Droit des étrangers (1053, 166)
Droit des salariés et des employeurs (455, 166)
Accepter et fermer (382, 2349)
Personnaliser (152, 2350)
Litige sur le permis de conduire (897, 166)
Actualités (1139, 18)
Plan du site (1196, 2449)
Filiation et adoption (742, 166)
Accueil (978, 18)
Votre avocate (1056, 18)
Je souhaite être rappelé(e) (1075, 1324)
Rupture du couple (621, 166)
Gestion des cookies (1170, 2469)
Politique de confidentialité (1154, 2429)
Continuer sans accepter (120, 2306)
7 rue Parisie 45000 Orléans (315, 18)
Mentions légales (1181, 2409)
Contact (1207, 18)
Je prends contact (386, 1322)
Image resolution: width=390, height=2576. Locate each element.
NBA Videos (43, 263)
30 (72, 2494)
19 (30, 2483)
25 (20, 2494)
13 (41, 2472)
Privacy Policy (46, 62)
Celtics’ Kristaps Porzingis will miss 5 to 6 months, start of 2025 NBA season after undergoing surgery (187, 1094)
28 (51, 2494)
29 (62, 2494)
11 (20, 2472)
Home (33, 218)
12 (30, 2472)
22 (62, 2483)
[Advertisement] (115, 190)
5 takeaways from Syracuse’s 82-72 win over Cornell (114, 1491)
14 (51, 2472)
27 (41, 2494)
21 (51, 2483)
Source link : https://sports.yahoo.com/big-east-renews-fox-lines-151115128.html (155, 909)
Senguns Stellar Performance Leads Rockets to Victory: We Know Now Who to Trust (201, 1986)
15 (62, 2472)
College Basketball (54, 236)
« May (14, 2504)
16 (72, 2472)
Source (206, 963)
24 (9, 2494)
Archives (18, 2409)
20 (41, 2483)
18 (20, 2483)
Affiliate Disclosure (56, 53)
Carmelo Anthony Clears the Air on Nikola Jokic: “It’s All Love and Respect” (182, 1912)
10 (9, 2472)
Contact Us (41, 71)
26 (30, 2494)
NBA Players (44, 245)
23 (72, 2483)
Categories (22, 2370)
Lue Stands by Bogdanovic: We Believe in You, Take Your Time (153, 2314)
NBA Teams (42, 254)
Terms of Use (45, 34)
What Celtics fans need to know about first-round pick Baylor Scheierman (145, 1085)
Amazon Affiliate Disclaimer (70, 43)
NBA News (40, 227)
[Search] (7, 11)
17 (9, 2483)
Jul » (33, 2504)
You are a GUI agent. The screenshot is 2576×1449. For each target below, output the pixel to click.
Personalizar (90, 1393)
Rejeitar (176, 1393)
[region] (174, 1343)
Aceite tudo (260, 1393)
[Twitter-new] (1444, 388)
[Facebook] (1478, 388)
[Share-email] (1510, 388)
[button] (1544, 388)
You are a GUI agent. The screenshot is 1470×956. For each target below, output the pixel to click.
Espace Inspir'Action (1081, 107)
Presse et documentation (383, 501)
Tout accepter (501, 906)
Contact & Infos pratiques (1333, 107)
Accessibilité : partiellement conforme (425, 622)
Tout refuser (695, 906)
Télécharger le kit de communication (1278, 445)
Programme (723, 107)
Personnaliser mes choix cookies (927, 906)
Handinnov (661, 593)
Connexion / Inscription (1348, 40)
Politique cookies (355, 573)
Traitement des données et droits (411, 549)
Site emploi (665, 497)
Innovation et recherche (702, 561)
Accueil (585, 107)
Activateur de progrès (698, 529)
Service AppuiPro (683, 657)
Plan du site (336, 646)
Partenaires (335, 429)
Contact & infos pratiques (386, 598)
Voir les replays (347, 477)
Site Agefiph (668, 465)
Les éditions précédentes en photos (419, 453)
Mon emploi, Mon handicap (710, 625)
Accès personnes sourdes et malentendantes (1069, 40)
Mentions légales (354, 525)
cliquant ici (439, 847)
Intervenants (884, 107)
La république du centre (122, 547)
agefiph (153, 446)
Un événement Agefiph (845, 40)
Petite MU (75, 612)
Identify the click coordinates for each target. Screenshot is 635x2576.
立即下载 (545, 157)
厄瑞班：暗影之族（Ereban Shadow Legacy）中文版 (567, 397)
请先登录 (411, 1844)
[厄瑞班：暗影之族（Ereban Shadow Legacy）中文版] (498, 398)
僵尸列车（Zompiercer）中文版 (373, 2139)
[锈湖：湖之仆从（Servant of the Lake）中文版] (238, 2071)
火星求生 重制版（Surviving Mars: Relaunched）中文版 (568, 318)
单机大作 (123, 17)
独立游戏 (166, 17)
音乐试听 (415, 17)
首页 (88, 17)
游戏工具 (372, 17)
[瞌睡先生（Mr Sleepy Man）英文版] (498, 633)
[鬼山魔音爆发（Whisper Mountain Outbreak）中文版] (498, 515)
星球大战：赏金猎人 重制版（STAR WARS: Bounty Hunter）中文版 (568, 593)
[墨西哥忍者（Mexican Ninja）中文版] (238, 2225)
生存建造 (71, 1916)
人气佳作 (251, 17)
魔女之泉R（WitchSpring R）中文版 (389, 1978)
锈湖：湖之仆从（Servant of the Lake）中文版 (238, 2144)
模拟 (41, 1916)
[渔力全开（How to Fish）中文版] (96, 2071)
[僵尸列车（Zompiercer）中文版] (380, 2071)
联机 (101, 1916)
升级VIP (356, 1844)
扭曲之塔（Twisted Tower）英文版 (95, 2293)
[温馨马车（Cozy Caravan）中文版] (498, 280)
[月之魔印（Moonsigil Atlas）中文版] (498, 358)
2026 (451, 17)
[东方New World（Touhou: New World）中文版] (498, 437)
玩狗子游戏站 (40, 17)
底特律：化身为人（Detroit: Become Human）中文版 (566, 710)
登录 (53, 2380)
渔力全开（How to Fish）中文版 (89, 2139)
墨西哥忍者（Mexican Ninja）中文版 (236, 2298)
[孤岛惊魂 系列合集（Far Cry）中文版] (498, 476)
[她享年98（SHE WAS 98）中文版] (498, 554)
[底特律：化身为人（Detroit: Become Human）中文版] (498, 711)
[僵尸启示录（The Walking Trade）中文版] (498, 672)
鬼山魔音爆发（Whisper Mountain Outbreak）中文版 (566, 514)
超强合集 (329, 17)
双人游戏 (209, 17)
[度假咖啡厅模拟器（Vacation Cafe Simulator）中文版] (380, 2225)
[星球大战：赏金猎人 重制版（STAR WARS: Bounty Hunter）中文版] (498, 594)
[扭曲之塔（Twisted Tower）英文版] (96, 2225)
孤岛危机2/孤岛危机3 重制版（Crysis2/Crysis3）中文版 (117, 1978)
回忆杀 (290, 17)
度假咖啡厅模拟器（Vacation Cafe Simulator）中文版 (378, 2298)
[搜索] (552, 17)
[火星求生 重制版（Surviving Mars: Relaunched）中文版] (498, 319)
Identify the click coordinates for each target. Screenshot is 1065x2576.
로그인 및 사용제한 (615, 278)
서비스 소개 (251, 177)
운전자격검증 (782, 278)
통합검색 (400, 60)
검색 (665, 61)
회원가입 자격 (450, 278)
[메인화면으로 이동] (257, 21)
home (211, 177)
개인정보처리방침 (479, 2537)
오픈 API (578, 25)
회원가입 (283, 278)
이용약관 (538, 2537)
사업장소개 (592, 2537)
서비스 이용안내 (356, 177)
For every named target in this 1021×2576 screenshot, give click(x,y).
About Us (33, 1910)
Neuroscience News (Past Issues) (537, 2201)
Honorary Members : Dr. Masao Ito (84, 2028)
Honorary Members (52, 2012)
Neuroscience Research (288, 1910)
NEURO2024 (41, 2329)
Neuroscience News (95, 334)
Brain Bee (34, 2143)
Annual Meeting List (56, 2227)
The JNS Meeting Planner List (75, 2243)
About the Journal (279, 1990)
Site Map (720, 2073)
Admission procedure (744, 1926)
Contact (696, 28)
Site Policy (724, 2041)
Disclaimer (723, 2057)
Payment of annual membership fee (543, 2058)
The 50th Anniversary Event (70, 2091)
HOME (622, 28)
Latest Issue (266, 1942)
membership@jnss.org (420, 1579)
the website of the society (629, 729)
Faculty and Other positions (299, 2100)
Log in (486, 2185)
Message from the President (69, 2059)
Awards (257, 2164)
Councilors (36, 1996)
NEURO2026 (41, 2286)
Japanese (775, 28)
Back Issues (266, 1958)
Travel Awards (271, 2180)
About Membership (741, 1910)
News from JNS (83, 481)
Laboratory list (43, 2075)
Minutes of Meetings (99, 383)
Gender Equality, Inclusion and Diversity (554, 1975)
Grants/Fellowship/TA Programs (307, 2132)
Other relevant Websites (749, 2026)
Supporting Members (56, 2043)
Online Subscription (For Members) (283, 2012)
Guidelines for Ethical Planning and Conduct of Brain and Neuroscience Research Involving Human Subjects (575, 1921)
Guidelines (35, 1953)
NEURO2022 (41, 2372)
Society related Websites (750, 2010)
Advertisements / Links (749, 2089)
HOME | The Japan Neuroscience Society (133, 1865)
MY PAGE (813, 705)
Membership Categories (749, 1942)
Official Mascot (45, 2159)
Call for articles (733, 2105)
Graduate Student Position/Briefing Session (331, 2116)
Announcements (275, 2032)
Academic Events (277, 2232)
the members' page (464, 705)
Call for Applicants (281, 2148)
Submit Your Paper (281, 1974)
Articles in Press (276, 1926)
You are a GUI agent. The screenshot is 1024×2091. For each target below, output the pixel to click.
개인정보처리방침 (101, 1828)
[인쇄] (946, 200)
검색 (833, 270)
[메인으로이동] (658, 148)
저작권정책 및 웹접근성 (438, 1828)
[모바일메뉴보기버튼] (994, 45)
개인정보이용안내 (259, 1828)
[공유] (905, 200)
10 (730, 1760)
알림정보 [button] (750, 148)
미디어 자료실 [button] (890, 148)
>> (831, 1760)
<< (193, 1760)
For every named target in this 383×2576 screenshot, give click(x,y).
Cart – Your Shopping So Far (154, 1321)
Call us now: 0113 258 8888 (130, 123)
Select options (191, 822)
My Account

----

• **What is required**
Transcribe the lines above between the line holding "19 (30, 2483)" and the line holding "22 (62, 2483)", inclusive, exactly as they stand and with nothing added.

• **Response for this exercise**
19 (30, 2483)
25 (20, 2494)
13 (41, 2472)
Privacy Policy (46, 62)
Celtics’ Kristaps Porzingis will miss 5 to 6 months, start of 2025 NBA season after undergoing surgery (187, 1094)
28 (51, 2494)
29 (62, 2494)
11 (20, 2472)
Home (33, 218)
12 (30, 2472)
22 (62, 2483)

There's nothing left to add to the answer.